Result: [8, 9, 9, 9, 0, 0, 0, 1], representing 10009998.
Iterative Digit-by-Digit Addition with Carry Propagation — Watch how two linked lists of different lengths are added digit by digit. When one list ends, we treat missing digits as 0. The carry propagates through positions until both lists are exhausted and no carry remains.
Algorithm
- Create a dummy head node for the result list and set a pointer
currto it - Initialize carry = 0
- While l1 is not null, OR l2 is not null, OR carry is non-zero:
- Read digit1 = l1.val if l1 exists, else 0
- Read digit2 = l2.val if l2 exists, else 0
- Compute sum = digit1 + digit2 + carry
- New digit = sum % 10
- New carry = sum / 10
- Create a new node with the new digit and attach it to curr.next
- Advance curr to curr.next
- Advance l1 to l1.next if l1 exists
- Advance l2 to l2.next if l2 exists
- Return dummy.next (the real head of the result list)
Code
class Solution {
public:
ListNode* addTwoNumbers(ListNode* l1, ListNode* l2) {
ListNode* dummy = new ListNode(0);
ListNode* curr = dummy;
int carry = 0;
while (l1 || l2 || carry) {
int digit1 = l1 ? l1->val : 0;
int digit2 = l2 ? l2->val : 0;
int sum = digit1 + digit2 + carry;
carry = sum / 10;
int newDigit = sum % 10;
curr->next = new ListNode(newDigit);
curr = curr->next;
if (l1) l1 = l1->next;
if (l2) l2 = l2->next;
}
return dummy->next;
}
};class Solution:
def addTwoNumbers(self, l1: Optional[ListNode], l2: Optional[ListNode]) -> Optional[ListNode]:
dummy = ListNode(0)
curr = dummy
carry = 0
while l1 or l2 or carry:
digit1 = l1.val if l1 else 0
digit2 = l2.val if l2 else 0
total = digit1 + digit2 + carry
carry = total // 10
new_digit = total % 10
curr.next = ListNode(new_digit)
curr = curr.next
l1 = l1.next if l1 else None
l2 = l2.next if l2 else None
return dummy.nextclass Solution {
public ListNode addTwoNumbers(ListNode l1, ListNode l2) {
ListNode dummy = new ListNode(0);
ListNode curr = dummy;
int carry = 0;
while (l1 != null || l2 != null || carry != 0) {
int digit1 = (l1 != null) ? l1.val : 0;
int digit2 = (l2 != null) ? l2.val : 0;
int sum = digit1 + digit2 + carry;
carry = sum / 10;
int newDigit = sum % 10;
curr.next = new ListNode(newDigit);
curr = curr.next;
if (l1 != null) l1 = l1.next;
if (l2 != null) l2 = l2.next;
}
return dummy.next;
}
}Complexity Analysis
Time Complexity: O(max(m, n))
We traverse both linked lists in a single pass. The loop runs for max(m, n) iterations (plus at most 1 extra iteration for a final carry). At each iteration, we do O(1) work: reading digits, computing the sum, creating a node. Therefore the total time is O(max(m, n)).

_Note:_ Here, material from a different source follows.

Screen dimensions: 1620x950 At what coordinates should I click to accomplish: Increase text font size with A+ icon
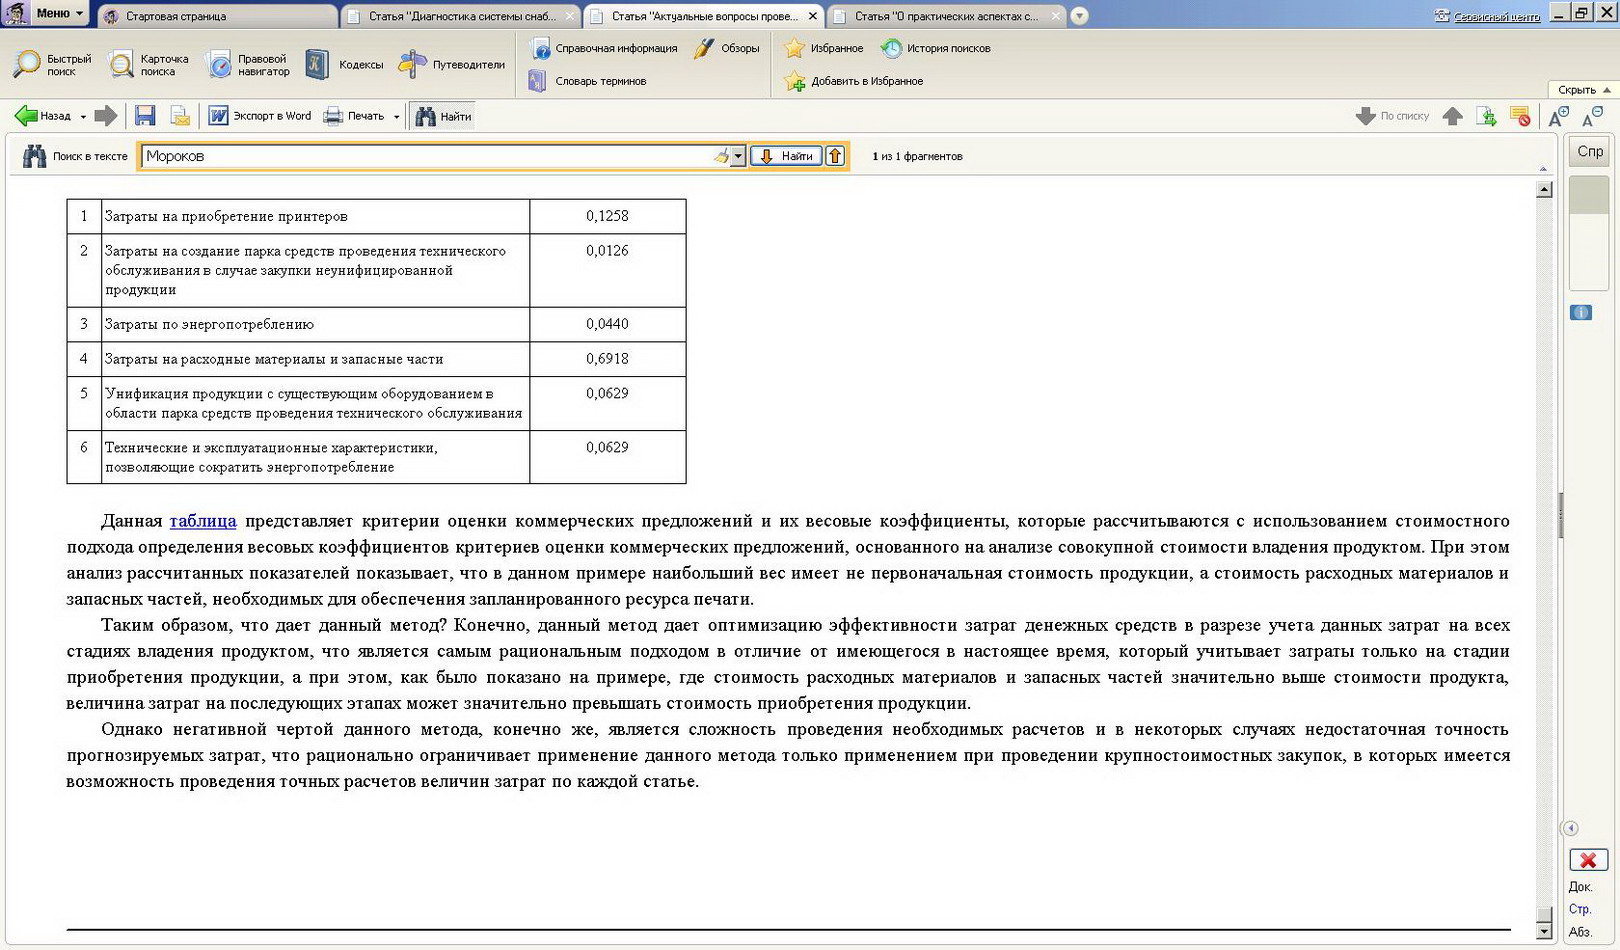(1558, 117)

Space Complexity: O(max(m, n))
The result linked list contains at most max(m, n) + 1 nodes (the extra node appears when there is a final carry). If we do not count the output as extra space (since it is required by the problem), the auxiliary space is O(1) — we only use a few integer variables (carry, digit1, digit2, sum) and pointers.
This is the optimal solution: we cannot do better than O(max(m, n)) time since we must read every digit of both inputs at least once, and we need O(max(m, n)) space for the output.